Republican candidates Donald Trump, Sen. Ted Cruz (Texas), Sen. Marco Rubio (Fla.) and Gov. John Kasich (Ohio) unanimously promise to repeal the Affordable Care Act once in office.
Democratic candidate Hillary Clinton would expand the ACA, while Sen. Bernie Sanders (I-Vt.) favors implementing a single-payer system.
Trump’s plan would eliminate the individual mandate, allow the sale of health insurance across state lines, make health insurance premium payments fully deductible, make tax-favored health savings accounts tax free and bequeathable, require medical price transparency, block-grant Medicaid to the states and allow the import of prescription drugs.
Similarly, Rubio’s plan promises to allow the sale of health insurance across state lines and convert Medicaid to a state-by-state per-capita block grant. Rubio has also proposed to create an advanceable, refundable health insurance tax credit and maintain coverage for those with pre-existing conditions through state high-risk pools.
Cruz, who does not have a published health care plan, has indicated that he supports the sale of health insurance across state lines, tax-free health savings accounts and the end of employer-sponsored health insurance.

- [Instructions]:
(A) Answer these questions using the passage on the candidates' health care plans.
(i) What kind of system does Sanders favor?
(ii) What would Trump's plan do with Medicaid?
(iii) Does Cruz have a published health care plan?
(B) Continue the passage on the candidates' health care plans from its last sentence.

(Data entries)

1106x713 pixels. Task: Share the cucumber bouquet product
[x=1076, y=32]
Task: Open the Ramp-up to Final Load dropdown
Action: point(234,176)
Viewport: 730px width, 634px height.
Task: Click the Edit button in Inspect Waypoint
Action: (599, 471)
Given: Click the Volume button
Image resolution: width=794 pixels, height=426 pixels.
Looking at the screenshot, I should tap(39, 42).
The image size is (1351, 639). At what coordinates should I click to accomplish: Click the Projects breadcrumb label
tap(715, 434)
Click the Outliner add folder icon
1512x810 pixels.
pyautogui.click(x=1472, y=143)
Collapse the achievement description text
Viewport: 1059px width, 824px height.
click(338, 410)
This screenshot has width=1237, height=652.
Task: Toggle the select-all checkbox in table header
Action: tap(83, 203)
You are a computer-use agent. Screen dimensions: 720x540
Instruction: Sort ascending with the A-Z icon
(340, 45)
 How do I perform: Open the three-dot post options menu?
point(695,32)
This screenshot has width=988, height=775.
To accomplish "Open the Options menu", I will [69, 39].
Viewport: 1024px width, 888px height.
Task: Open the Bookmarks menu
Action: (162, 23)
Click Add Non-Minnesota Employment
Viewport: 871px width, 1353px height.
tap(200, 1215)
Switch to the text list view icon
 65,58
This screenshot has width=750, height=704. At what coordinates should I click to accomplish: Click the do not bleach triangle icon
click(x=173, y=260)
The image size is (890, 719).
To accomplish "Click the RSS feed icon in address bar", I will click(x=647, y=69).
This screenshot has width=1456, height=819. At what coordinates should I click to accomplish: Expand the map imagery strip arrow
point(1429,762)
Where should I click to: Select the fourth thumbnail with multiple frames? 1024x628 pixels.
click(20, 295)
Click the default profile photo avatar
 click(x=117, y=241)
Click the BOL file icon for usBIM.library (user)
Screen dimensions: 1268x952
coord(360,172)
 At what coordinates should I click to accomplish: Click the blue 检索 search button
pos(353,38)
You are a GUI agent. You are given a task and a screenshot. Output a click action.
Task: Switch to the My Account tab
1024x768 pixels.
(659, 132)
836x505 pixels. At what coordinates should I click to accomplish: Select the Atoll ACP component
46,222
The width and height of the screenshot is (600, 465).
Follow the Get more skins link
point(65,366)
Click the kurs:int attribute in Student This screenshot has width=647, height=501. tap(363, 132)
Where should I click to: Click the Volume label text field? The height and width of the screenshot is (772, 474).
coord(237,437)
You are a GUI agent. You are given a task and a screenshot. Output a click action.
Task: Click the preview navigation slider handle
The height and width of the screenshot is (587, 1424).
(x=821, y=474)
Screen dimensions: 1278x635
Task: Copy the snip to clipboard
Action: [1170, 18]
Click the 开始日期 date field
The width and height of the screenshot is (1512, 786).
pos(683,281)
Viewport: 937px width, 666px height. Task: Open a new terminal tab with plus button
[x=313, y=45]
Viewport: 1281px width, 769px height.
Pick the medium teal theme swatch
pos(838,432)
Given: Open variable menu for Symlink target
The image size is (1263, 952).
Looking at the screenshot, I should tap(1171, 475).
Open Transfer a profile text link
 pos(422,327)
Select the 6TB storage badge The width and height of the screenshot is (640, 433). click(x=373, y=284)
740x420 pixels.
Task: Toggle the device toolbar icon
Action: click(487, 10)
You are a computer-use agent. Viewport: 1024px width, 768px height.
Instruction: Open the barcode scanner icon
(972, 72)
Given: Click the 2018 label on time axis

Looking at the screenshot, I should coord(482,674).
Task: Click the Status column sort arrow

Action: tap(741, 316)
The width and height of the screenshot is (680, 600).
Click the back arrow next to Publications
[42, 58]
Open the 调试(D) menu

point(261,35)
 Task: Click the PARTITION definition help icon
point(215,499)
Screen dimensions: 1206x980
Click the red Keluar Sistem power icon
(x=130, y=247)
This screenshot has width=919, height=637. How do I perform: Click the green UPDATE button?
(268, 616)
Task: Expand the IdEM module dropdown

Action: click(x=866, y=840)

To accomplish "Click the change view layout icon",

- [Outputs for the tasks]:
(A)
(i) A single-payer system.
(ii) Block-grant it to the states.
(iii) No.

(B)
Kasich’s plan proposes expanding policies currently in place in Ohio such as patient-centered primary care practices and implementation of an episode-based payment model.
Clinton’s plan proposes a public health insurance option at the state level and a family tax credit of up to $5,000 to offset health care costs in excess of 5 percent of income.
Sanders’s plan would replace employer-sponsored health care with a universal, federally administered single-payer health care program.
Candidate stances on Medicare vary, though they all say they will protect the program. Trump states he won’t cut Medicare, Cruz wants to raise the eligibility age and Rubio favors privatizing the program.
Sanders’s health care platform includes the move to a single-payer “Medicare-for-all” plan while Clinton supports delivery system reform and is vocally opposed to privatization.